Soprattutto c’è un problema di compatibilità economica con i conti dello Stato. Per un paese con il debito pubblico al livello del nostro e con un deficit che ben difficilmente potrà attestarsi al di sotto del 2,4% del PIL, introdurre il reddito di cittadinanza come proposto è semplicemente impensabile senza aprire un fronte di forte contrasto con l’Unione Europea.

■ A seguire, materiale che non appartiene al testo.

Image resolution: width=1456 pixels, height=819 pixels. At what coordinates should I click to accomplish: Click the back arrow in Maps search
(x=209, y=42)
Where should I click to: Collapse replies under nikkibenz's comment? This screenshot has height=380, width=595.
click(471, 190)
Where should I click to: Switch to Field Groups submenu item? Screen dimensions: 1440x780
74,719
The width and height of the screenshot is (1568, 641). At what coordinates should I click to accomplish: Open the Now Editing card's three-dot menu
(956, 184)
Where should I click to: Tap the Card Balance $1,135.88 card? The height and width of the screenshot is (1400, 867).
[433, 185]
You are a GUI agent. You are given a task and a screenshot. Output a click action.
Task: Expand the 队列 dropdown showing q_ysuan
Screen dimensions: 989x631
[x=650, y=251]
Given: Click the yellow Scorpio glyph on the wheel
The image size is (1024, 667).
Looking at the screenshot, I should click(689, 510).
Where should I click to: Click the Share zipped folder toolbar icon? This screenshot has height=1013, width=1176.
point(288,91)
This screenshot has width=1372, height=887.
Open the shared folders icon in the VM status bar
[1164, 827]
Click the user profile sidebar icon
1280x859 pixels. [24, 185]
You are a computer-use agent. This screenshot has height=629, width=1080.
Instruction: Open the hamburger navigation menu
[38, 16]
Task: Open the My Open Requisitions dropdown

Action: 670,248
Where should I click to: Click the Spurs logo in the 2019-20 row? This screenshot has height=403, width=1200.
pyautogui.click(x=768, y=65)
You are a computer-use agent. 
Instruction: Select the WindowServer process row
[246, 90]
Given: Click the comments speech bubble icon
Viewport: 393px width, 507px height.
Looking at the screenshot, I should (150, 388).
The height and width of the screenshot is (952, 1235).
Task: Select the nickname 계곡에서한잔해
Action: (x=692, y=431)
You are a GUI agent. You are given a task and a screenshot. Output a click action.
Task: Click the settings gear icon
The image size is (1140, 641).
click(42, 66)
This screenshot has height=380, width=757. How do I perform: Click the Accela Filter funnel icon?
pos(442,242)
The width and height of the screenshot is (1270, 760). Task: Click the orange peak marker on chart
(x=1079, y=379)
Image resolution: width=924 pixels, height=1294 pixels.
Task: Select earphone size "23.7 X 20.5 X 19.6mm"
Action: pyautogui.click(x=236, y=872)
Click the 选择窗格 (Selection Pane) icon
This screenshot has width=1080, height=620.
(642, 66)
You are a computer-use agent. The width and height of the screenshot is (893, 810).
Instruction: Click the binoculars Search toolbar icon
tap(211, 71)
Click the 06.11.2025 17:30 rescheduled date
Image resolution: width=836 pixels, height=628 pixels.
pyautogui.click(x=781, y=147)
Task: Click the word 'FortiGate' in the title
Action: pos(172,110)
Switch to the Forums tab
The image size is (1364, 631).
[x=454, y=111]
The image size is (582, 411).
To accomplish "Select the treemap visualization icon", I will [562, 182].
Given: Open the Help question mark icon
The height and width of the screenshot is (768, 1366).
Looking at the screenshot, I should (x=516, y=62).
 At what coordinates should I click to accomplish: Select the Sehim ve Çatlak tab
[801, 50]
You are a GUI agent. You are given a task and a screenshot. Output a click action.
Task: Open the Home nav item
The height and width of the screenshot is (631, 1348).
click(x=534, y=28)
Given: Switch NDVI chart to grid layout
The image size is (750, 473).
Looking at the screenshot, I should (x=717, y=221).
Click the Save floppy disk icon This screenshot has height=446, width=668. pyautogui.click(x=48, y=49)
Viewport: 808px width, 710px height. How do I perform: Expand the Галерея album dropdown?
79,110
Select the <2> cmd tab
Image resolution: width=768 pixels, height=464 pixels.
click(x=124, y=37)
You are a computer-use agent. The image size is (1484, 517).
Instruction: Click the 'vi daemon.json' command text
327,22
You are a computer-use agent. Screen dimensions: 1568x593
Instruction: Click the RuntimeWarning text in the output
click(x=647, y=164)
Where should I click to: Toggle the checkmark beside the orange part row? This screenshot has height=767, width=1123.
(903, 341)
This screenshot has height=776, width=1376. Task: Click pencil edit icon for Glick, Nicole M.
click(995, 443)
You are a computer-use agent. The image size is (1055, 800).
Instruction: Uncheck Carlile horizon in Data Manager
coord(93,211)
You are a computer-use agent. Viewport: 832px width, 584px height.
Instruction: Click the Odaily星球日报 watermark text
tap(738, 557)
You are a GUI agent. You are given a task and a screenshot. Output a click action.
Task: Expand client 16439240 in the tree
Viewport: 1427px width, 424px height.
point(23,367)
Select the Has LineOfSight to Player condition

Del resto, questa eventualità è ben presente ai proponenti, che ne fanno una bandiera politica. Il costo addizionale per garantire il reddito di cittadinanza nei termini proposti, è stato calcolato in 17 miliardi di Euro, sicuramente non reperibili nelle pieghe del bilancio pubblico. A maggior ragione se, oltre a questa, si vorranno introdurre altre misure pure previste e inserite nel “contratto di governo”, quali la flat tax e l’abolizione della riforma “Fornero” sulle pensioni.

 


[1] Reddito di Inclusione (REI) è una misura nazionale di contrasto alla povertà. Il REI si compone di due parti: un beneficio economico, erogato mensilmente attraverso una carta di pagamento elettronica (Carta REI) e un progetto personalizzato di attivazione e di inclusione sociale e lavorativa volto al superamento della condizione di povertà (cfr https://www.inps.it/nuovoportaleinps/default.aspx?itemdir=51585)

[2] “Contratto per il governo del cambiamento” (scaricabile, fra l’altro, da

http://download.repubblica.it/pdf/2018/politica/contratto_governo.pdf), pag. 34

[3] Il moltiplicatore del reddito è un meccanismo tipico della teoria keynesiana, che abbiamo descritto ampiamente in diverse occasioni negli articoli del blog, da ultimo nella serie “L’ABC dell’economia”. Si tratta del processo attraverso il quale una data variazione di una componente del reddito aggregato (consumo, investimenti, spesa pubblica) produce un aumento del PIL complessivo superiore a quello iniziale della componente che ha innescato il processo stesso. L’aumento complessivo è pari all’aumento iniziale moltiplicato per un fattore (il moltiplicatore, appunto) che è funzione della propensione al consumo.